Rich Morgan, finance, walked the council through the statutory timeline for publishing notice and holding a public hearing, and explained that departments often keep underspent amounts in a tracked reserve (fund 78) so they are available for future projects rather than being ‘‘use it or lose it’’ spending. Morgan said the practice helps departments plan and provides council control over release of those funds.
Council members pressed staff for exact figures on unallocated versus earmarked reserves in fund 78. Bonnie Schroeder, controller, told the council staff would provide line-item numbers and that the finance team could bring updated balances into the meeting. Staff said the combined fund 78 balance totals roughly $3.4 million with an estimated unallocated portion near $604,000, and they will supply precise numbers.
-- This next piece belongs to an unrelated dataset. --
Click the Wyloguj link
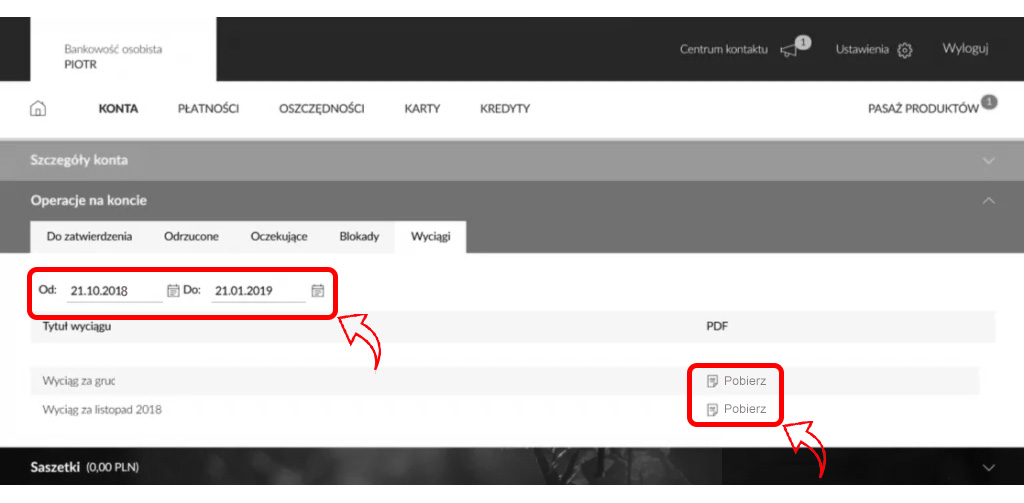Viewport: 1024px width, 503px height. point(965,49)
The mayor outlined a requested rollover of rebranding dollars: the rebranding appropriation previously included $350,000; staff said about $93,940.98 has been paid to Hub Limited and about $645,000 has been spent to date on the project toward a roughly $1,000,000 budget, so an additional $40,000 is requested to close final invoices.
Parks director Anne Butler detailed capital priorities in the parks package, saying the $349,000 request would cover large equipment and about $100,000 toward replacing playgrounds at Alameda Park; smaller playground replacements would run about $30,000–$40,000 each. Butler said she hopes to involve private partners to accelerate replacements beyond the one-to-two-per-year cadence.
The council asked clarifying questions about enterprise fund transfers that appear in the public works amendments; Tom Kirkman, public works director, explained that some positions and costs have historically been funded out of various enterprise funds and that reorganization requires moving lines to the correct fund. Kirkman also described a proposed Public Works Business and Administration Director role to centralize budgeting, compliance and long-term planning.
Mayor and council emphasized they want the precise fund balances before formal action. There were no motions or votes recorded at the work session; staff will return with the requested line-item data and the items will be presented for action at upcoming meetings.